La pandemia ha cambiato molto il mio modo di fare musica. La noia delle giornate passate a casa è stata un incredibile motore creativo: ritrovarmi a fare musica per me stesso, per necessità e divertimento, mi ha fatto trovare un nuovo entusiasmo nel lavoro di produttore. CASEMATTE, il mio primo mixtape, è la fotografia di quel periodo.

Franco126, Golden Years e Nayt
Hai scelto di dare al tuo progetto il nome di un brano di David Bowie, che viene descritto da Wikipedia come una canzone immersa in un’aura “di rimpianto per occasioni mancate e ricordi malinconici di piaceri trascorsi”. Quanto questa descrizione caratterizza il tuo modo di fare musica e il contenuto di ciò che esprimi?

## DATI FORNITI

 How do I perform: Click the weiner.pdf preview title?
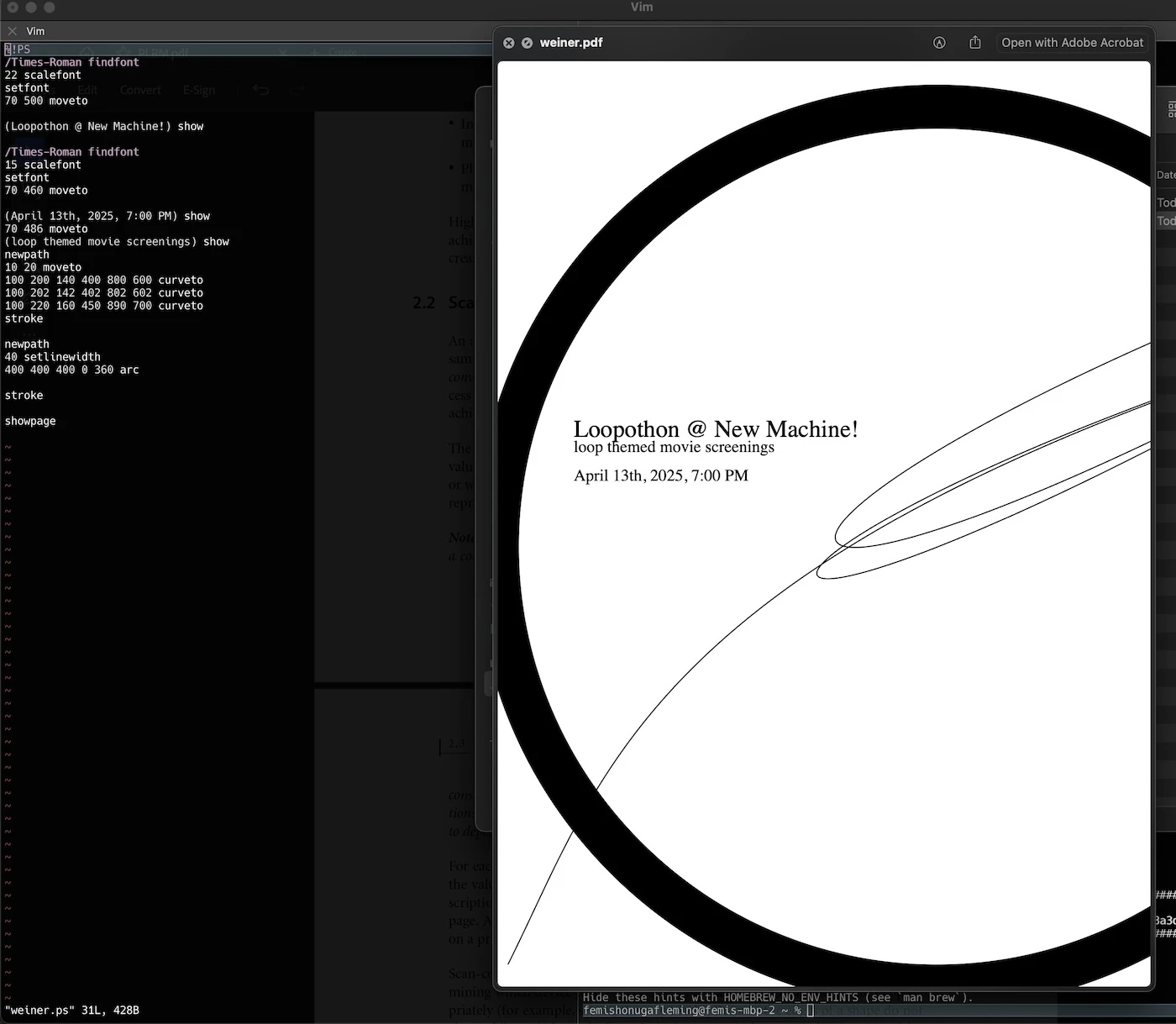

## COMPITI
(1) Rispondi a queste domande sul testo:
(a) Come si intitola il primo mixtape?
(b) Di quale artista è il brano da cui il progetto prende il nome?
(c) Che cosa viene definito un incredibile motore creativo?
(2) Ricopia parola per parola il testo, a partire da "Franco126, Golden Years" e proseguendo fino a "ciò che esprimi?".
L'elenco è materiale a sé, separato dal testo.

## COMPITI SVOLTI
(1)
(a) CASEMATTE.
(b) David Bowie.
(c) La noia delle giornate passate a casa.

(2)
Franco126, Golden Years e Nayt
Hai scelto di dare al tuo progetto il nome di un brano di David Bowie, che viene descritto da Wikipedia come una canzone immersa in un’aura “di rimpianto per occasioni mancate e ricordi malinconici di piaceri trascorsi”. Quanto questa descrizione caratterizza il tuo modo di fare musica e il contenuto di ciò che esprimi?